Stock Exchange Basics – Kinds Of Stock
Common Stock
This suitably named sort of stock is what most of the people refer to when they’re talking about stocks. A lot of shares that firms issue are that of common stock. These kinds of shares represent possession in an enterprise and a claim to the profits the company generates. Investors have entitlement to one vote per share which permits them to elect board members, who watch over management.
In a well run company, over the long term, shares will appreciate which should provide investors with better returns than any other investment. Naturally, that higher return comes from taking on higher risk. If the company liquidates due to insolvency, the common investors lay claim on the assets of the company once bondholders, creditors and preferred stockholders are paid.

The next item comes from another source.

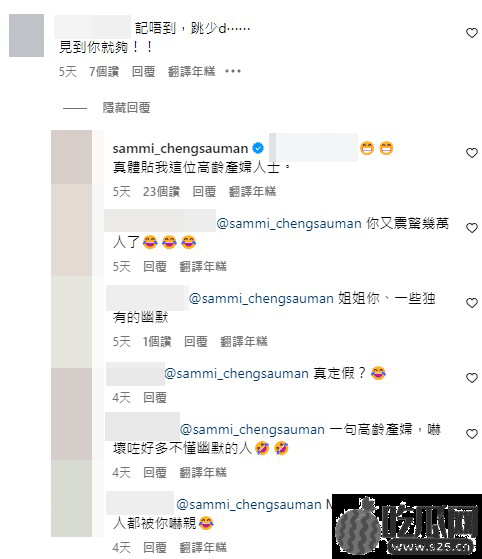Click the verified badge beside sammi_chengsauman
The image size is (482, 559).
click(x=258, y=148)
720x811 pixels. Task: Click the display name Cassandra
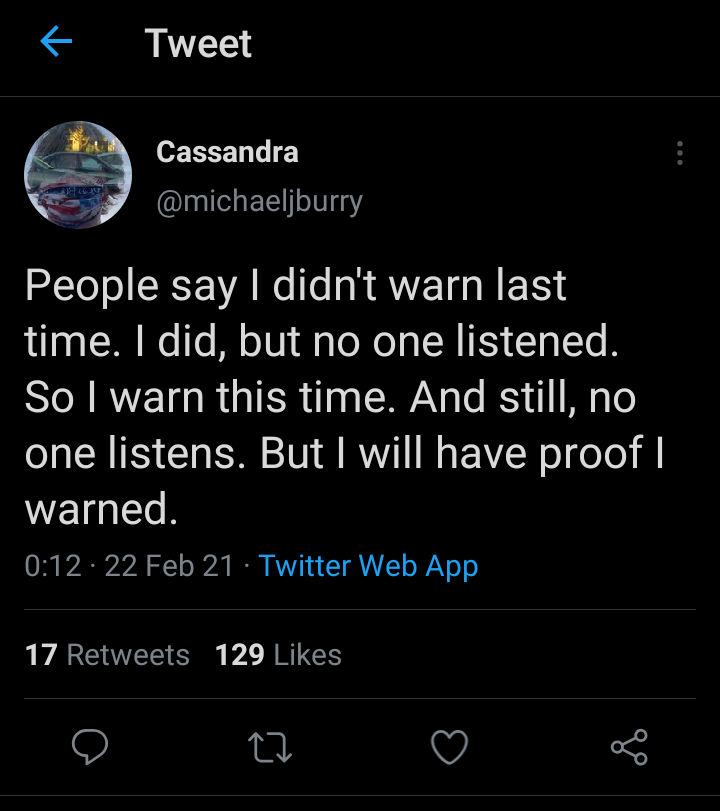click(227, 152)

Preferred stockholders? Are some investors more special than others?
Preferred Stock
This sort of possession doesn’t come with the same voting rights as common investors ( though some companies permit preferred shareholders a vote ). Preferred shareholders also receive a fixed dividend for ever and ever unlike common investors who’s dividend is some distance from guaranteed . In the case of an insolvency, preferred stockholders receive payment before common stockholders. Bondholders get paid first however. A company can purchase the shares of a preferred investor anytime. Frequently there’s a premium offered to the investors.
In the most straightforward of terms, preferred shares are somewhere between bonds and common shares.
Classes of Stock
Lets go back to our example of you being the owner of a successful family business. You decide that for the company to grow, you want to either take on debt to finance the expansion, or you can dip into the equity market and offer partial possession to potential stockholders. Nevertheless you need to make sure your family maintains complete command of the firm’s future. What can be done is to line up different classes of shares, whereby one class of common stockholders would have ten votes per share, while the other class would have just one vote, and the bulk of stockholders would hold this class of shares.
For instance, your folks may own a hundred shares of ABC Class A shares, where one one share equals a hundred votes. The remainder of the shares would be one thousand shares of ABC Class B shares where one share equals one vote. Regardless of if somebody owned all one thousand Class B shares, they would never be in a position to outvote the family.
There are typically many incentives for setting up shares in this way. The ticker symbols look like this : ABC.A, ABC.B, ABCa or ABCb.